:: Records supplied ::

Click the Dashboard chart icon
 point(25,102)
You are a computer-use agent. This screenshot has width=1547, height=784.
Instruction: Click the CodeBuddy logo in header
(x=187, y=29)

:::

Your task is to repeat the data exactly, with nothing left out.

Click the Dashboard chart icon
 point(25,102)
You are a computer-use agent. This screenshot has width=1547, height=784.
Instruction: Click the CodeBuddy logo in header
(x=187, y=29)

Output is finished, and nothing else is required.